### Word2Vec using Tensorflow

#### Introduction

Meaning of word is the representation or idea conveyed. Word embeddings are numerical representations of the words to make computers understand natural language. The idea is to have similar words or words used in similar context to be close to each other in higher dimension space.

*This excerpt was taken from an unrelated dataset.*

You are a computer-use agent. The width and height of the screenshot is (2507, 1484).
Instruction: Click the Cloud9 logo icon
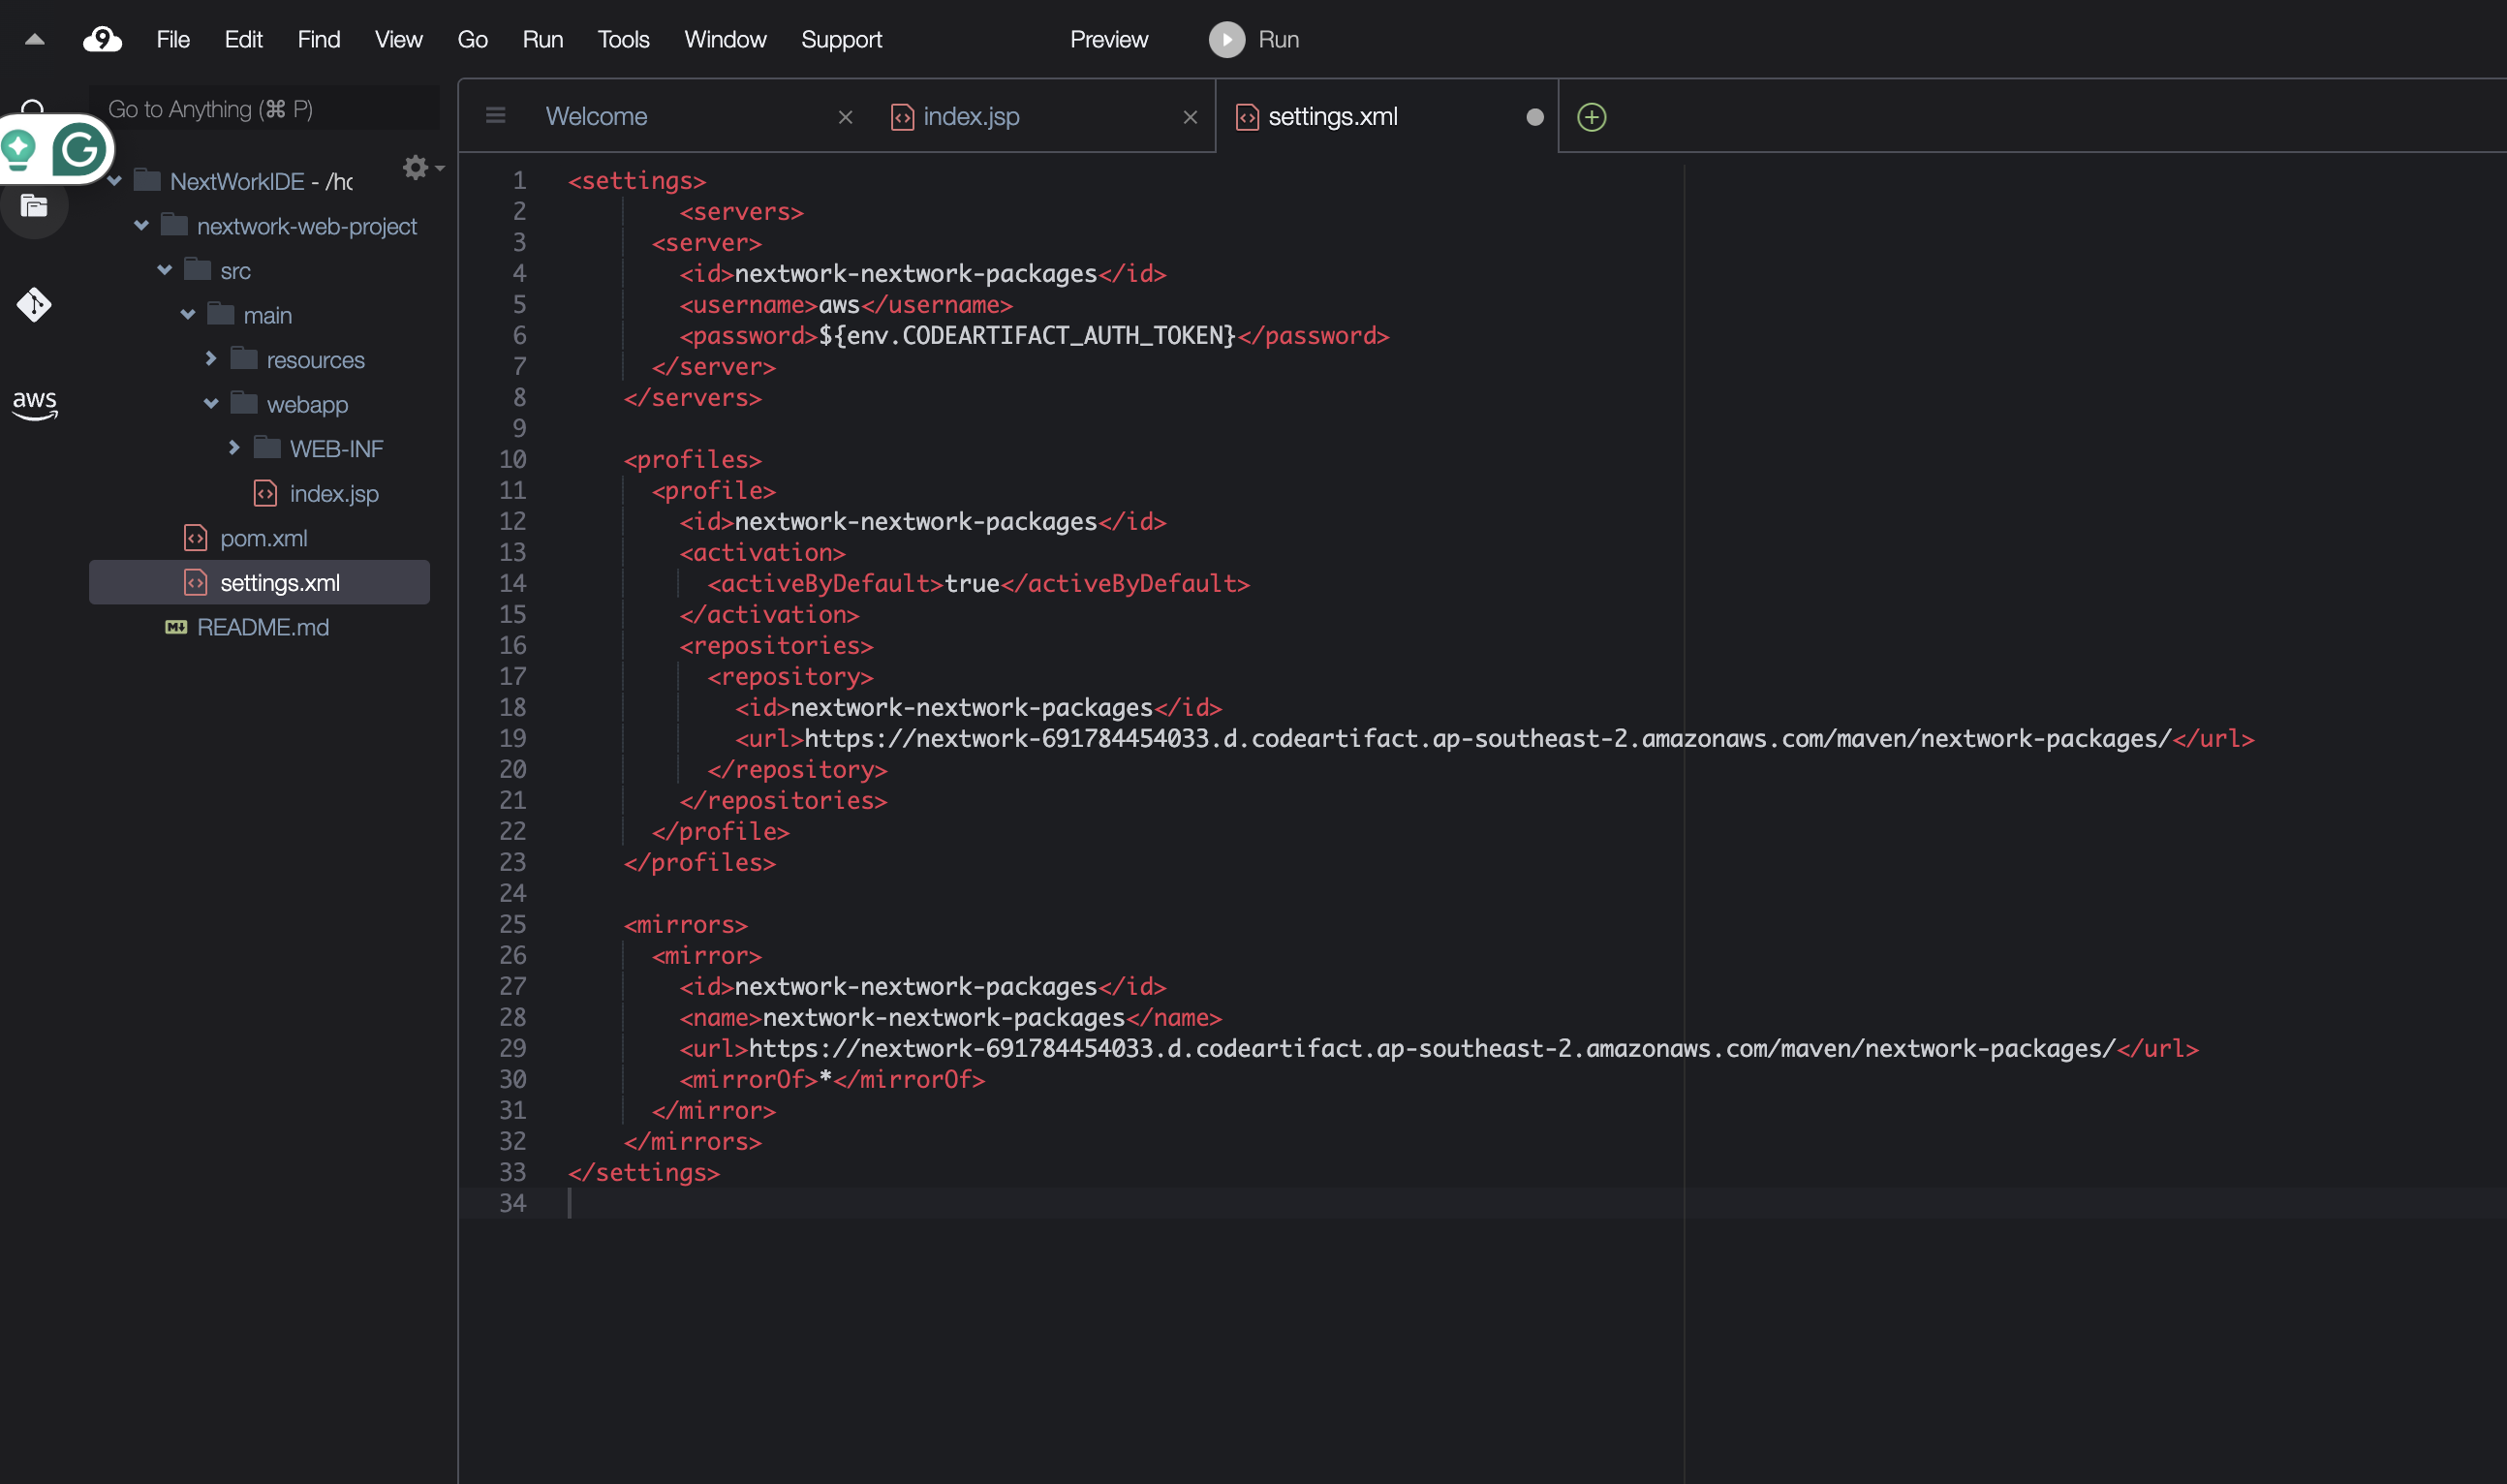[x=102, y=40]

But before we look at using word vectors, let us look at classical NLP approach, Wordnet.

##### Wordnet

- Wordnet is a lexical database encoding parts of speech and tags relationsships between words including nouns, adjectives, verbs and adverbs. 
- English Wordnet hosts over 150000 words and over 100000 synonym groups(synsets)
- Synset is a set of synonyms
- Each Synset has a definition which tells what the synset repesents
- Each Synonym in a Synset is called a Lemma.
- Synsets form a graph and are associated with another synset with a specific type of relationship
- Following are the relationship types
    - Hypernym of a synset carry a general, high level meaning of a considered synset. For e.g. Vehicle is a hypernym of synset car. It forms `is-a` relation
    - Hyponym of a synset carry a more specific meaning of a synset. Toyota Car is a Hyponym of a car. It forms `is-a` relation
    - Holonym are synsets that make up the whole entity of the considered synset. If is a `made-of` relation. For example, Tyre has a holonym cars.
    - Meronym are opposite of Holonym, they form a `is-made-of` relation.
    
Let us look at wordnet in action from nltk

In [11]:
import nltk
nltk.download('wordnet')

[nltk_data] Downloading package wordnet to
[nltk_data]     /Users/amolnayak/nltk_data...
[nltk_data]   Unzipping corpora/wordnet.zip.


True

In [52]:
from nltk.corpus import wordnet as wn

word = 'car'
car_syns = wn.synsets(word)

synset_defs = [car_syn.definition() for car_syn in car_syns]
print('Synset definitions for word', word, 'are\n\n','\n\n- '.join(synset_defs))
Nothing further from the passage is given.